Embora esta pesquisa não seja conclusiva, a FDA pretende exercer seu poder discricionário de fiscalização no que diz respeito à seguinte alegação de saúde qualificada:

“Evidências científicas limitadas e não conclusivas sugerem que o consumo diário de cerca de 2 colheres de sopa (23 gramas) de azeite de oliva pode reduzir o risco de doença cardíaca coronariana devido à gordura monoinsaturada presente no azeite de oliva. Para obter esse possível benefício, o azeite de oliva deve substituir uma quantidade semelhante de gordura saturada e não aumentar o número total de calorias ingeridas por dia. Uma porção deste produto [Nome do alimento] contém [x] gramas de azeite de oliva.”

A FDA aprovou a alegação mencionada, “gordura monoinsaturada do azeite de oliva” (MUFA). As MUFA estão presentes em todas as categorias de azeite de oliva, incluindo:

  • Azeite de Oliva Extra Virgem
  • Azeite Virgem
  • Azeite de Oliva (frequentemente chamado de Puro)
  • Óleo de bagaço de azeitona

. Eles não mencionaram especificamente o “Azeite de Oliva Extra Virgem” apenas porque todos os estudos foram realizados com azeite de oliva em geral.

Atualmente, apenas na União Europeia, e muito recentemente, foi estabelecido que apenas alguns azeites de oliva extra-virgens (geralmente os mais amargos e frutados) poderiam incluir a indicação sobre a presença de alguns compostos polifenólicos, cujos teores deveriam ser medidos.

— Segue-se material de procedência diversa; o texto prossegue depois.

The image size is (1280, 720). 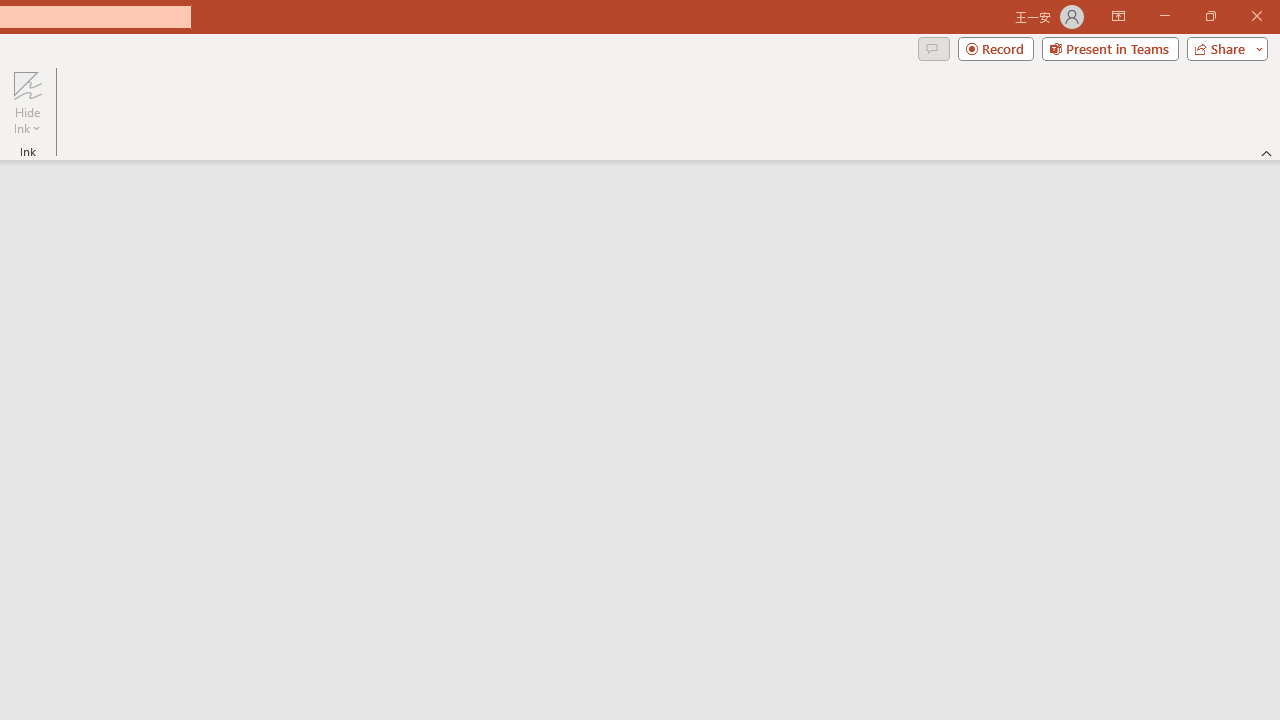 What do you see at coordinates (1117, 16) in the screenshot?
I see `'Ribbon Display Options'` at bounding box center [1117, 16].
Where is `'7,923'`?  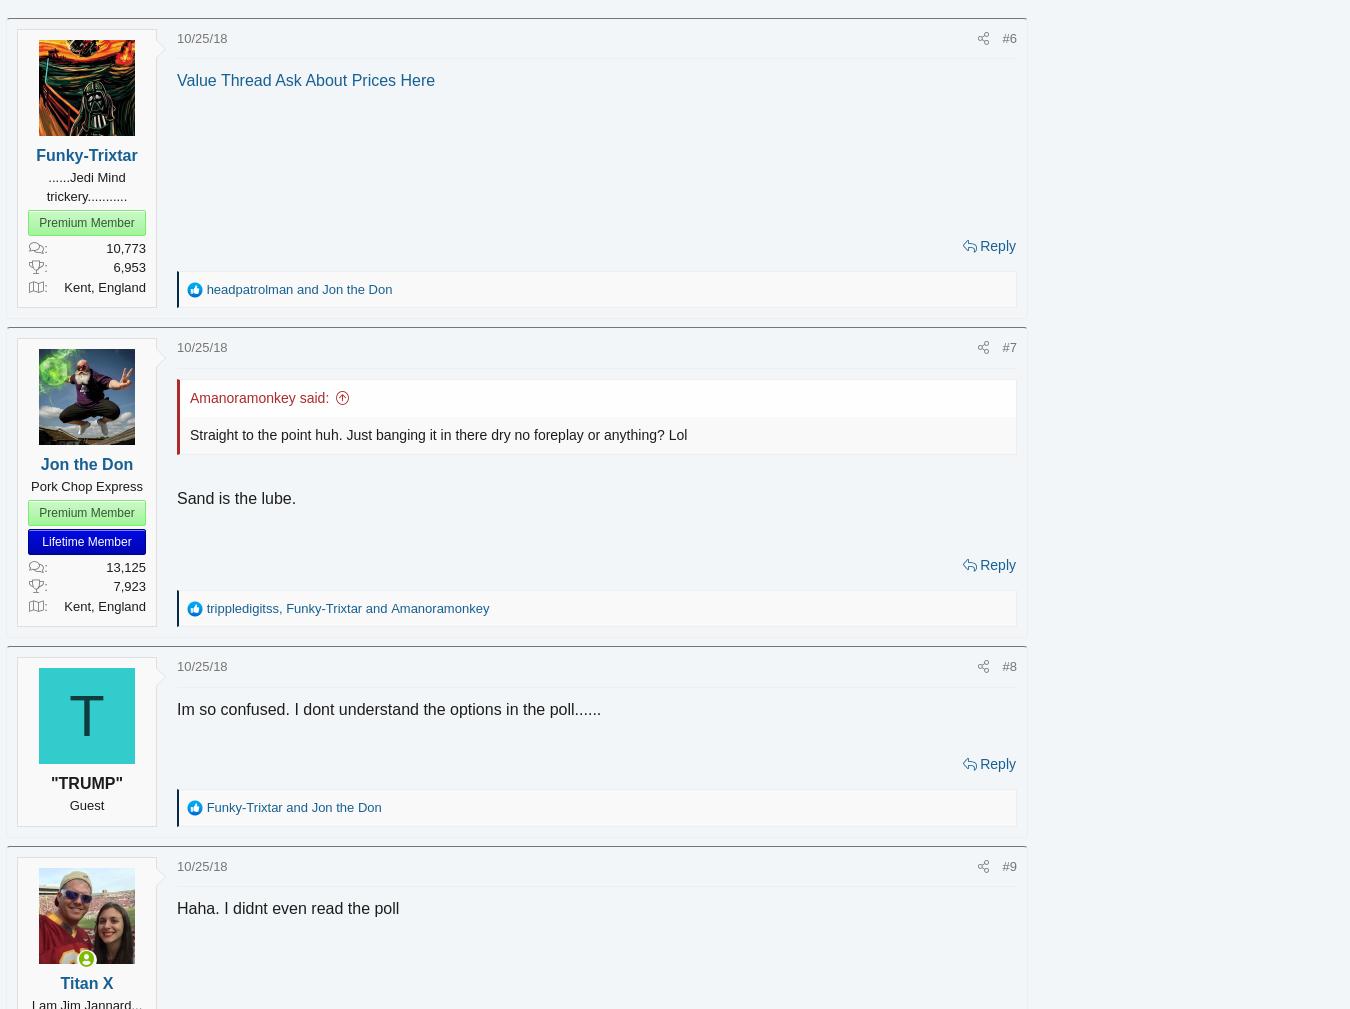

Isso significa que nem todo o azeite de oliva extra virgem poderia ter um alto nível de polifenóis.

Concluindo, todos os azeites são produtos saudáveis quando comparados a todos os óleos de sementes disponíveis e consumidos no mundo, simplesmente porque possuem o maior nível de MUFA, que reduzem o risco de doença cardíaca coronariana. Consequentemente, os “puristas” estão errados. Isso pode ser devido a uma profunda ignorância ou talvez a um interesse peculiar.

Infelizmente, o consumo de azeite de oliva no mundo representa apenas cerca de 4% do total de gorduras consumidas no mundo, e todos os países que desejam reduzir seus problemas de saúde deveriam substituir o óleo de sementes pelo azeite de oliva.